In 2026, Gandhi resigned from the board of Hester Biosciences, citing professional and personal commitments that prevent him from devoting sufficient time to company affairs.

==Filmmaking==
Gandhi wrote and directed the 2021 crime thriller film 100 Days to Live. Much of the film was shot over three weeks inside and outside Gandhi's apartment building and in his neighborhood while he remained CEO of GMM Nonstick Coatings. 100 Days to Live had its world premiere at the 2019 San Diego International Film Festival, where it won Best World Premiere and Best First Time Director for Ravin Gandhi. Cinedigm Entertainment Group released 100 Days to Live on Apple TV, Amazon, DirectTV, Xfinity, DISH, Google Play, iTunes, YouTube, and other digital platforms and DVD and Blu-ray on February 2, 2021, followed by a release on Amazon Prime on May 3, 2021.

==Personal life==
Gandhi was a critic of Donald Trump during the 2016 Presidential election, and in 2017 his criticisms made national news when an oped he wrote resulted in a racist backlash, including racist emails, tweets, and voicemails. He wrote his piece in reaction to the Charlottesville incident. Gandhi also serves on the board of City Year Chicago.
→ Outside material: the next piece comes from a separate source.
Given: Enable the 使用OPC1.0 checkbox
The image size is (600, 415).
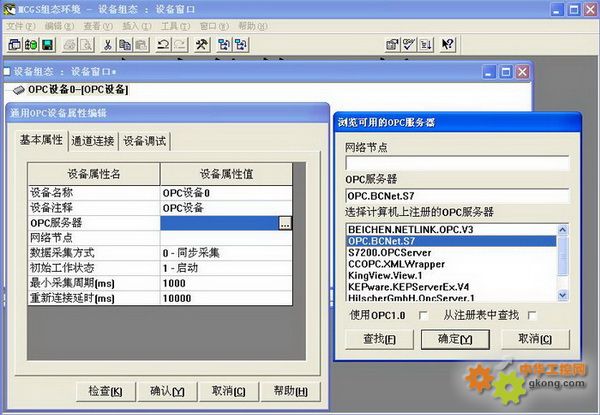Looking at the screenshot, I should pyautogui.click(x=423, y=316).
Gandhi was honored as the 2021 Distinguished Alumnus at Glenbrook South High School. In 2022, Gandhi created and funded a program to boost parental involvement at Andrew Cooke Magnet Elementary School in Waukegan, Illinois which he attended as a child. In 2025, Gandhi was honored at the City Year Ripples of Hope Gala for his dedication to education.

Gandhi revealed that he had left the Democratic Party in 2024, citing the leftward shift of the party. In August 2025, he told Fox News, "I was a 20-year Democrat. I voted for every Democratic president, including Joe Biden. After 20 years, in 2024 I voted for President Trump. The reason is when I saw what Biden did on the border, with wokeism, with decriminalizing crime, and most importantly, the socialism I see coming out of the Democratic Party. There are so many centrists like me who feel we did not leave the Democratic Party - the Democratic Party left us. Democrats just nominated an actual socialist to be the Mayor of New York City. That is insane. I think the Democratic Party has a lot of soul-searching to do, because it's lost a lot of people like me who were with them for decades." Gandhi has since publicly spoken favorably about Trump's economic policies.